Some of these sites seemed perfectly arbitrary a decade ago and turned into monstrous destinations or world-destroying monopolies. Other sites have been net positives for humanity and gave us a glimpse of what can happen when the world works together. In many ways this list is an evaluation of power and who has seized it. In other ways, it’s an appreciation of the places that still make the web worth surfing.

From the list, I was familiar with the Top 50, as I’m sure most Web users of the last 20 years will be. The 50-100 were a little more obscure in places. Blingee passed me by and that’s okay as glitter has never been my thing. Being 12 in 2002 and without legit internet, MeetUp wasn’t going to be for me and yet I knew what Goatse was (by the time I was in college). RuneScape was something my friends played but I never got into it.

Maybe I’ll do my own list. I’m certain there’ll be some overlap.

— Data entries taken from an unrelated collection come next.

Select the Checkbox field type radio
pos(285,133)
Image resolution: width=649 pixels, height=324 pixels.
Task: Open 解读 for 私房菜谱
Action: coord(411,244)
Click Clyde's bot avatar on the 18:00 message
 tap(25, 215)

Paul Ford on the myth of ‘real’ programming

Oh, so you’re a programming expert? Then name every program.

Last year, Paul Ford wrote a great piece for Wired on ‘real’ programming as an elitist myth.

He opened with a story about his partner and how she used a database service called Airtable to manage a mutual aid group.

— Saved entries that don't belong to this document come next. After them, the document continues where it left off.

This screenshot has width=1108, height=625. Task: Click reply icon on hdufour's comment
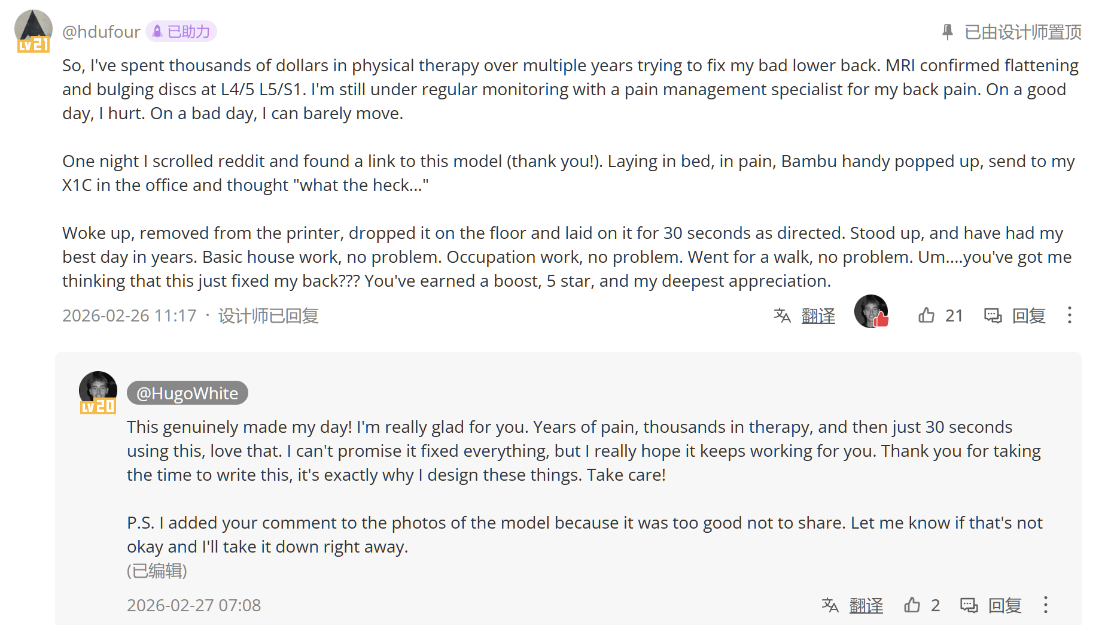coord(993,315)
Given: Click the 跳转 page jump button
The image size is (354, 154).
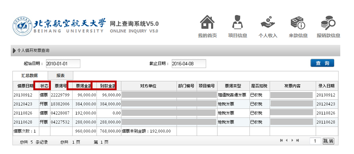Looking at the screenshot, I should click(328, 141).
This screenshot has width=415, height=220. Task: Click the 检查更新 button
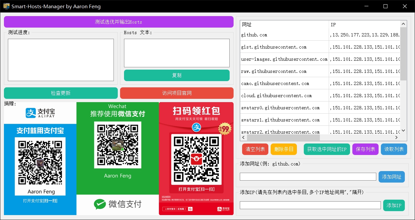(61, 93)
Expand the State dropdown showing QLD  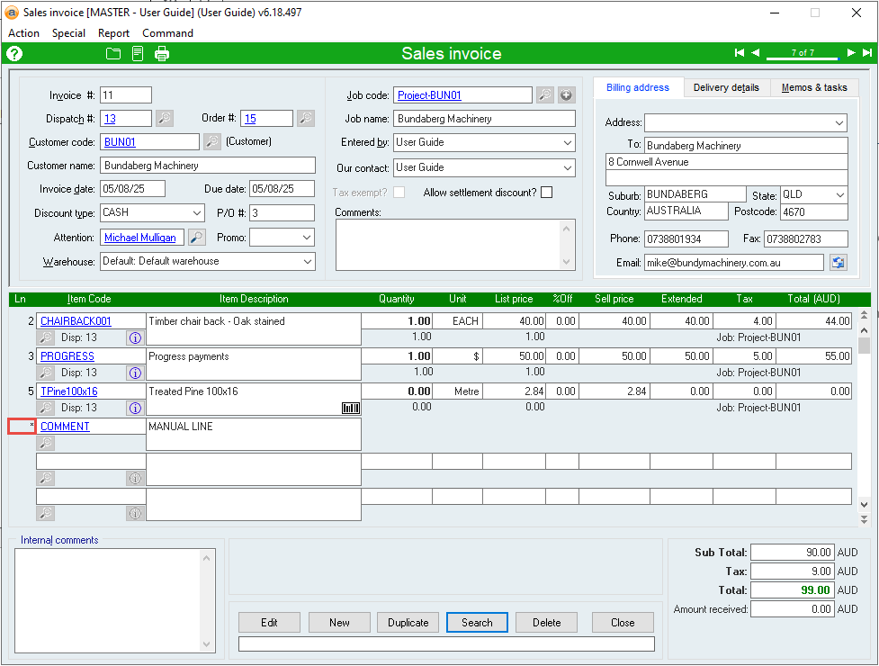839,195
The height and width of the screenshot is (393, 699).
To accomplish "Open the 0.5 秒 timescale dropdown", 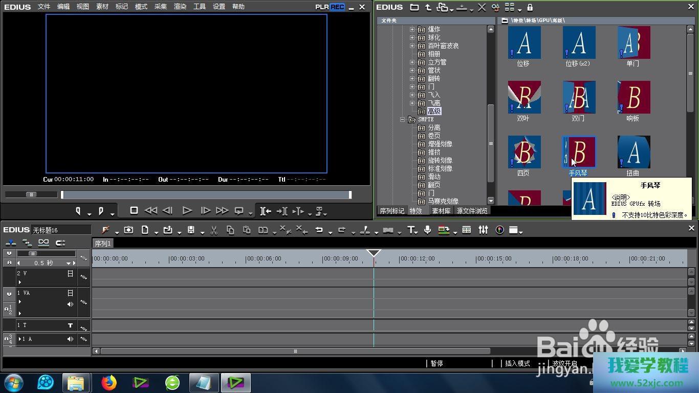I will coord(68,263).
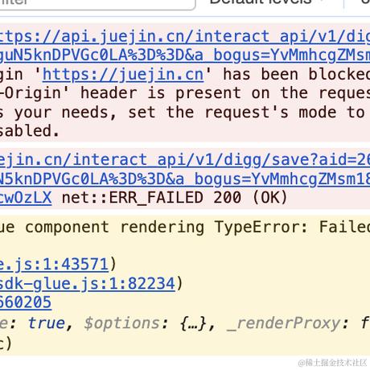370x370 pixels.
Task: Open the digg/save?aid= request URL link
Action: [185, 160]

“Real” coders in my experience have often sneered at this kind of software, even back when it was just FileMaker and Microsoft Access managing the flower shop or tracking the cats at the animal shelter. It’s not hard to see why. These tools are just databases with a form-making interface on top, and with no code in between. It reduces software development, in all its complexity and immense profitability, to a set of simple data types and form elements. You wouldn’t build a banking system in it or a game. It lacks the features of big, grown-up databases like Oracle or IBM’s Db2 or PostgreSQL. And since it is for amateurs, the end result ends up looking amateur.

But it sure does work. I’ve noticed that when software lets nonprogrammers do programmer things, it makes the programmers nervous. Suddenly they stop smiling indulgently and start talking about what “real programming” is. This has been the history of the World Wide Web, for example. Go ahead and tweet “HTML is real programming,” and watch programmers show up in your mentions to go, “As if.” Except when you write a web page in HTML, you are creating a data model that will be interpreted by the browser. This is what programming is.

I get hot every time I hear the phrase “HTML isn’t a programming language (it’s a markup language” as if that’s meant to mean something. Gatekeeping those 1’s, 0’s, and oddly shaped brackets only serves the (predominately [white]) men who use them to make unnecessarily verbose code that no one can read but them. And they break just as much as “the amateur who doesn’t know what he/she is doing”.

It’s about time we just let people get involved with code and program how they want. If it’s with Python, good! There’s no need to shit on it and say why Java or C++ is better or scrutinise its popularity.